◆ What you need to do
- 1) Decide whether each statement below agrees with the PCB design passage. Answer yes or no for each, quoting the deciding words from the passage.
(a) MOSFET switches were added even to the resistor divider for measuring the battery voltage.
(b) The Altium project has already been published.
(c) The board design took a month of work.
- 2) Answer these questions from the PCB design passage.
(a) What powers the device?
(b) Which two datasheet figures are named first as the lines of interest?
(c) What does Fig. 10 show?

◆ Source passage
###

Designing the schematic and PCB. Here everything is quite simple, we have several sensors, DC-DC converters, a charging controller, etc. Just remember, the device is powered by a battery and we want to save as much charge as possible, so even for the resistor divider for measuring the battery voltage, I put MOSFET switches. Carefully study all datasheets, interesting lines for us: quiescent current, sleep mode current, etc., this will give some idea of consumption in different operating modes and about what can be put into sleep mode and what will have to be turned off completely. The Altium project will be published later. A week of evening work in front of the computer monitor and here is the actual design of the board:

                Fig. 9. PCB top layer.

                Fig. 10. PCB bottom layer.

###

Saved data entries

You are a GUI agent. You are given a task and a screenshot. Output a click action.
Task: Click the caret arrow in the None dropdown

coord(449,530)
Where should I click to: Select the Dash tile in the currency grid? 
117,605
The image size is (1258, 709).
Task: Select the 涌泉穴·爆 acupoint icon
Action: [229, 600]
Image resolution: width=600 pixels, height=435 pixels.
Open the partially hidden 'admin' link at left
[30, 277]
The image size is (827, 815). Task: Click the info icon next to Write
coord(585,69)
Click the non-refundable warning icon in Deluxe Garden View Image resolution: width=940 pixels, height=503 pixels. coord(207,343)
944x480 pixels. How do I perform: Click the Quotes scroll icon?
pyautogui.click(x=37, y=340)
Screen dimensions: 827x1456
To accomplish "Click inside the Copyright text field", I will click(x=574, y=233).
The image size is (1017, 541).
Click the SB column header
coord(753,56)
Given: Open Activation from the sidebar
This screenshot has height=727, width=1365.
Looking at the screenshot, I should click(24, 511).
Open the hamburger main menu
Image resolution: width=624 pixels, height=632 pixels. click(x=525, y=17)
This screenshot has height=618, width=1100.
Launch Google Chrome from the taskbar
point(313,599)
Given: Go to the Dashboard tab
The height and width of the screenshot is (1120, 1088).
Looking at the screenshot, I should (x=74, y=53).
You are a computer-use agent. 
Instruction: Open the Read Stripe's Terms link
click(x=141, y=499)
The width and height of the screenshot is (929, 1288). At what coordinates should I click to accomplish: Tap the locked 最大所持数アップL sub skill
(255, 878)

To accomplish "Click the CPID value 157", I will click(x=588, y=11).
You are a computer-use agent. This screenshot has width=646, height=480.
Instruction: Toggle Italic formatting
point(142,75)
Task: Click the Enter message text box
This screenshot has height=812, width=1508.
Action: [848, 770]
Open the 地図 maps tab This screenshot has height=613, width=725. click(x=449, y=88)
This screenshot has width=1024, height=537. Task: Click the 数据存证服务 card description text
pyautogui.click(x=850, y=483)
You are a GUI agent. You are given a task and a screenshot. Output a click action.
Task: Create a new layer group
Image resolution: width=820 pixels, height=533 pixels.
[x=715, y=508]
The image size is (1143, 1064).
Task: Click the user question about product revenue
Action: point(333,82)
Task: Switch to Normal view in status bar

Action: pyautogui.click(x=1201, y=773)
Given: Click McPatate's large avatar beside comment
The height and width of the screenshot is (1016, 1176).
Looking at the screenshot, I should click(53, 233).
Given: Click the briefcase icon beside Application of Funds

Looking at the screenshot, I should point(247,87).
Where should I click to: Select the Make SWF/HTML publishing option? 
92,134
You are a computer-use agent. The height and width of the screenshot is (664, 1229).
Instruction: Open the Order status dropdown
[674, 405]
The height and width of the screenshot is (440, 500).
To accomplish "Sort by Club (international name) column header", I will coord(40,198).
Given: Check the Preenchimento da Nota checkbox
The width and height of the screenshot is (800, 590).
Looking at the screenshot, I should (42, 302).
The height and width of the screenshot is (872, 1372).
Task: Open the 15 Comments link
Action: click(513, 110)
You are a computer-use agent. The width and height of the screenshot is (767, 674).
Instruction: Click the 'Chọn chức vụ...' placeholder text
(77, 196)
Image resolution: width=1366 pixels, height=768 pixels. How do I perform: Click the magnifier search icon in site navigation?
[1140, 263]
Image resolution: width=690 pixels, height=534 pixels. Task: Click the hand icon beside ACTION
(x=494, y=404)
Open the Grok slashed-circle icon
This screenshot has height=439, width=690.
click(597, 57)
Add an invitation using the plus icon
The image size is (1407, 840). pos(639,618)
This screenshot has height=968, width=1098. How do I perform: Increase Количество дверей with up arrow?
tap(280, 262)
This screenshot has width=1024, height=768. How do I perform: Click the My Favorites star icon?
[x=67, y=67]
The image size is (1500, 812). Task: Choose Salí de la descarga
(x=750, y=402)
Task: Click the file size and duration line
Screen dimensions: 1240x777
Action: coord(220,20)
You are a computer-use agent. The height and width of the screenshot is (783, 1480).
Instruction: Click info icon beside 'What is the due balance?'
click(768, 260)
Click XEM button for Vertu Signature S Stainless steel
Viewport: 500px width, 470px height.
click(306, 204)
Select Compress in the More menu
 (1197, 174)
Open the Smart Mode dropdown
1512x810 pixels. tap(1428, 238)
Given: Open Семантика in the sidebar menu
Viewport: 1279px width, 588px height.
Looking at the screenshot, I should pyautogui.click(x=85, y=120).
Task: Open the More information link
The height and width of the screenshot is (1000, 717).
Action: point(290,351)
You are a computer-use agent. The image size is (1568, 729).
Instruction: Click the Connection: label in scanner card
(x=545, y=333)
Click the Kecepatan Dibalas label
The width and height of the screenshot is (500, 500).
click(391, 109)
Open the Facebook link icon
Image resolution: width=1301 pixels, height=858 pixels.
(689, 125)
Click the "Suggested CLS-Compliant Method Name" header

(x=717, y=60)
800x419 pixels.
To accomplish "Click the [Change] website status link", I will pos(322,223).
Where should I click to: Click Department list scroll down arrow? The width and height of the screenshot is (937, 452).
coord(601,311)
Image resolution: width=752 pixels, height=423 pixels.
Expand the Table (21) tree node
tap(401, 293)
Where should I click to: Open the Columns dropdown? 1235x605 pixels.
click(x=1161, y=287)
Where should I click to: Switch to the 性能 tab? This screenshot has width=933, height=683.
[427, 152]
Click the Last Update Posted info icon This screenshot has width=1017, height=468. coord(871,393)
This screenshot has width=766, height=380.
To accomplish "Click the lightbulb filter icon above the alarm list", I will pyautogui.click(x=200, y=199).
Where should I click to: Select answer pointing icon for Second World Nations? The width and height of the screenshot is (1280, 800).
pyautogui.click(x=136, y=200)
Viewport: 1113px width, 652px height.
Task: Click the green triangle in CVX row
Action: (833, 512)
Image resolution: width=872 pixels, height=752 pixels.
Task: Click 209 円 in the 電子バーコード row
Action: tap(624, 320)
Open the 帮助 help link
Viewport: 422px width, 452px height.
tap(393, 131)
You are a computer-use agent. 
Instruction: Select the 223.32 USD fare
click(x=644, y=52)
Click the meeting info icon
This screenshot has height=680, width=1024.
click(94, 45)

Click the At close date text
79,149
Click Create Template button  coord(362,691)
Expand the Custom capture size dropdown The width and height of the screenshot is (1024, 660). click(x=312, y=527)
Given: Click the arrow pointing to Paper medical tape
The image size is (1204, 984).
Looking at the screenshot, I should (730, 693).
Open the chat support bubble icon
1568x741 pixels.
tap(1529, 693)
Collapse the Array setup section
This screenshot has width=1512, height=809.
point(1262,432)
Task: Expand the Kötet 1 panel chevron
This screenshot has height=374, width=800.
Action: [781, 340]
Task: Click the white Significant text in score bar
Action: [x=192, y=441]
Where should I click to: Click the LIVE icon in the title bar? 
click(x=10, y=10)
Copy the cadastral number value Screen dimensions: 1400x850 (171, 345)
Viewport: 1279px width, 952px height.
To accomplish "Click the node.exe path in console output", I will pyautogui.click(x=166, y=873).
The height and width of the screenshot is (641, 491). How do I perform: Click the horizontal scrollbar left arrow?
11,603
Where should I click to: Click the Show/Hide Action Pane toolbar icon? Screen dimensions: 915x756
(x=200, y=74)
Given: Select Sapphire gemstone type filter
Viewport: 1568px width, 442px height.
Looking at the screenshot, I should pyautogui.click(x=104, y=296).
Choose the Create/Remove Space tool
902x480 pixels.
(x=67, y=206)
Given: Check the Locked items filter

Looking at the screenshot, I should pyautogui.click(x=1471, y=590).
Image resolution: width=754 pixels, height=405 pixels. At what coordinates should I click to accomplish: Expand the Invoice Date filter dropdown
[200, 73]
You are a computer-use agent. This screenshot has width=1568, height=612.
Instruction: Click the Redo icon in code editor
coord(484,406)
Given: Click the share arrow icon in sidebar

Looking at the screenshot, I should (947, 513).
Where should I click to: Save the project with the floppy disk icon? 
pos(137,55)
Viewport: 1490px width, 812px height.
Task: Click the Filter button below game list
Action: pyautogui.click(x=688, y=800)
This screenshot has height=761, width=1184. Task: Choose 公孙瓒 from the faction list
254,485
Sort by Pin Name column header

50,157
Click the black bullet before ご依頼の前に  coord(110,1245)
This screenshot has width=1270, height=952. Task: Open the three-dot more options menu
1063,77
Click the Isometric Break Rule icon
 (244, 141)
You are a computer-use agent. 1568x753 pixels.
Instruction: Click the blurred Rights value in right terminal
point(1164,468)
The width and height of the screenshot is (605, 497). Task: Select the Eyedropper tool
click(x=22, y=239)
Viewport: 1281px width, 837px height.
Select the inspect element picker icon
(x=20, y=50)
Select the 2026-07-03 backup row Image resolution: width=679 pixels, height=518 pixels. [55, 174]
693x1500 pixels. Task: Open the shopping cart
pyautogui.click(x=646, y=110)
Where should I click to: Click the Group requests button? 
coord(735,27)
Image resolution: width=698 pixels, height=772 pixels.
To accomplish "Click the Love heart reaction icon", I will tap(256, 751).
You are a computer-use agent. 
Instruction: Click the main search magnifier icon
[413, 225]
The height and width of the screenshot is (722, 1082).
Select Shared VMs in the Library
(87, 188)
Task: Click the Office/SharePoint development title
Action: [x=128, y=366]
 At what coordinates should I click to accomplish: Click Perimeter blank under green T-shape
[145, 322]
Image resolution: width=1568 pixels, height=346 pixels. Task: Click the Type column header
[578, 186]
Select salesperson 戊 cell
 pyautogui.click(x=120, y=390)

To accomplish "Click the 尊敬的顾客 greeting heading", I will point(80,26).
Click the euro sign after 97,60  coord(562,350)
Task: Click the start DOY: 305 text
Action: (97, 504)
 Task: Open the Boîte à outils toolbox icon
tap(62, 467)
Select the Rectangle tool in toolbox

###

◆ Activity answers
- 1)
(a) Yes: "even for the resistor divider for measuring the battery voltage, I put MOSFET switches."
(b) No: "The Altium project will be published later."
(c) No: "A week of evening work in front of the computer monitor and here is the actual design of the board"

- 2)
(a) A battery powers the device.
(b) Quiescent current and sleep mode current.
(c) The PCB bottom layer.